GIVEN EXERCISE:
Copy every one of the following items word for word, with no changes.

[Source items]

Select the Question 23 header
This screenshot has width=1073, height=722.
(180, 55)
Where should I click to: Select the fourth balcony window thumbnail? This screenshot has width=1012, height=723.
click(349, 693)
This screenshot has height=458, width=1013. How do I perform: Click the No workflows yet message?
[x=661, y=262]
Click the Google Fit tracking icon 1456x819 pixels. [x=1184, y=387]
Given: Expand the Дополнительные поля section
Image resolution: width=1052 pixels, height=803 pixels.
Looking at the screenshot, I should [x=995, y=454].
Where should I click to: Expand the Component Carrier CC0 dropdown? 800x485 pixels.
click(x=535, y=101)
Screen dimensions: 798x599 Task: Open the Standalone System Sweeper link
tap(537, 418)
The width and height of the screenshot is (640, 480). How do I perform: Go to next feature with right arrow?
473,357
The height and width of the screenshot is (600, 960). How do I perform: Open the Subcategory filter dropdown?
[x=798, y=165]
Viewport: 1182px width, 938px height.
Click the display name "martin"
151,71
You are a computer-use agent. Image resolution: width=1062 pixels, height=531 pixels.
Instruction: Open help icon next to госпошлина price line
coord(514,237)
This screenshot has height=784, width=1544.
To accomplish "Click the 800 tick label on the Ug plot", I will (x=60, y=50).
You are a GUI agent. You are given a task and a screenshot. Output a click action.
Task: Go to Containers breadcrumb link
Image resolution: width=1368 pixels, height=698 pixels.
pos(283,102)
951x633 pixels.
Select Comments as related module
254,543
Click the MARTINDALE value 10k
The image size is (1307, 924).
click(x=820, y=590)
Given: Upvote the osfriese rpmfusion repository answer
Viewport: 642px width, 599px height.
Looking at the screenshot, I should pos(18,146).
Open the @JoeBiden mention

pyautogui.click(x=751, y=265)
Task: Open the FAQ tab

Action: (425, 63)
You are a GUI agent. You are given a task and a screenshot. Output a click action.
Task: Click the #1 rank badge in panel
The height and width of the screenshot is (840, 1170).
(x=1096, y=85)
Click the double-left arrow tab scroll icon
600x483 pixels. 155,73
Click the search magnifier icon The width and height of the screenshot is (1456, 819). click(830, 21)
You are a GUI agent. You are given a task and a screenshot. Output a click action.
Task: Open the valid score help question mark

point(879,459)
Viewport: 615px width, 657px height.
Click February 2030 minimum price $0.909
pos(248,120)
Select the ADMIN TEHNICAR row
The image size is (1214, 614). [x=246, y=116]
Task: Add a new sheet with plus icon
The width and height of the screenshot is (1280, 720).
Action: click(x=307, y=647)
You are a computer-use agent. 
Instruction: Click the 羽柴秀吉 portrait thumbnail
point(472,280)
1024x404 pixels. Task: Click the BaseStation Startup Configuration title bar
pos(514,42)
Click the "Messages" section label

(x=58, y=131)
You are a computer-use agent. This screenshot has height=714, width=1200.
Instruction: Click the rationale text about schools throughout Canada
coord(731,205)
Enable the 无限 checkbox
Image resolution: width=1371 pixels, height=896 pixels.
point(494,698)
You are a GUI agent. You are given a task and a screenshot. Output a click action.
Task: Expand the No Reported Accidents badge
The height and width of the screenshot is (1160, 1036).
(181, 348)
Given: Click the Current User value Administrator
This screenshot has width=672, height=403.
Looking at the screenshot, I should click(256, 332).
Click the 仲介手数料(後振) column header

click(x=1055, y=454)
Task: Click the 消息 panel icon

RESULT OF THIS TASK:
Select the Question 23 header
This screenshot has width=1073, height=722.
(180, 55)
Where should I click to: Select the fourth balcony window thumbnail? This screenshot has width=1012, height=723.
click(349, 693)
This screenshot has height=458, width=1013. How do I perform: Click the No workflows yet message?
[x=661, y=262]
Click the Google Fit tracking icon 1456x819 pixels. [x=1184, y=387]
Given: Expand the Дополнительные поля section
Image resolution: width=1052 pixels, height=803 pixels.
Looking at the screenshot, I should [x=995, y=454].
Where should I click to: Expand the Component Carrier CC0 dropdown? 800x485 pixels.
click(x=535, y=101)
Screen dimensions: 798x599 Task: Open the Standalone System Sweeper link
tap(537, 418)
The width and height of the screenshot is (640, 480). How do I perform: Go to next feature with right arrow?
473,357
The height and width of the screenshot is (600, 960). How do I perform: Open the Subcategory filter dropdown?
[x=798, y=165]
Viewport: 1182px width, 938px height.
Click the display name "martin"
151,71
You are a computer-use agent. Image resolution: width=1062 pixels, height=531 pixels.
Instruction: Open help icon next to госпошлина price line
coord(514,237)
This screenshot has height=784, width=1544.
To accomplish "Click the 800 tick label on the Ug plot", I will (x=60, y=50).
You are a GUI agent. You are given a task and a screenshot. Output a click action.
Task: Go to Containers breadcrumb link
Image resolution: width=1368 pixels, height=698 pixels.
pos(283,102)
951x633 pixels.
Select Comments as related module
254,543
Click the MARTINDALE value 10k
The image size is (1307, 924).
click(x=820, y=590)
Given: Upvote the osfriese rpmfusion repository answer
Viewport: 642px width, 599px height.
Looking at the screenshot, I should pos(18,146).
Open the @JoeBiden mention

pyautogui.click(x=751, y=265)
Task: Open the FAQ tab

Action: (425, 63)
You are a GUI agent. You are given a task and a screenshot. Output a click action.
Task: Click the #1 rank badge in panel
The height and width of the screenshot is (840, 1170).
(x=1096, y=85)
Click the double-left arrow tab scroll icon
600x483 pixels. 155,73
Click the search magnifier icon The width and height of the screenshot is (1456, 819). click(830, 21)
You are a GUI agent. You are given a task and a screenshot. Output a click action.
Task: Open the valid score help question mark

point(879,459)
Viewport: 615px width, 657px height.
Click February 2030 minimum price $0.909
pos(248,120)
Select the ADMIN TEHNICAR row
The image size is (1214, 614). [x=246, y=116]
Task: Add a new sheet with plus icon
The width and height of the screenshot is (1280, 720).
Action: click(x=307, y=647)
You are a computer-use agent. 
Instruction: Click the 羽柴秀吉 portrait thumbnail
point(472,280)
1024x404 pixels. Task: Click the BaseStation Startup Configuration title bar
pos(514,42)
Click the "Messages" section label

(x=58, y=131)
You are a computer-use agent. This screenshot has height=714, width=1200.
Instruction: Click the rationale text about schools throughout Canada
coord(731,205)
Enable the 无限 checkbox
Image resolution: width=1371 pixels, height=896 pixels.
point(494,698)
You are a GUI agent. You are given a task and a screenshot. Output a click action.
Task: Expand the No Reported Accidents badge
The height and width of the screenshot is (1160, 1036).
(181, 348)
Given: Click the Current User value Administrator
This screenshot has width=672, height=403.
Looking at the screenshot, I should click(256, 332).
Click the 仲介手数料(後振) column header

click(x=1055, y=454)
Task: Click the 消息 panel icon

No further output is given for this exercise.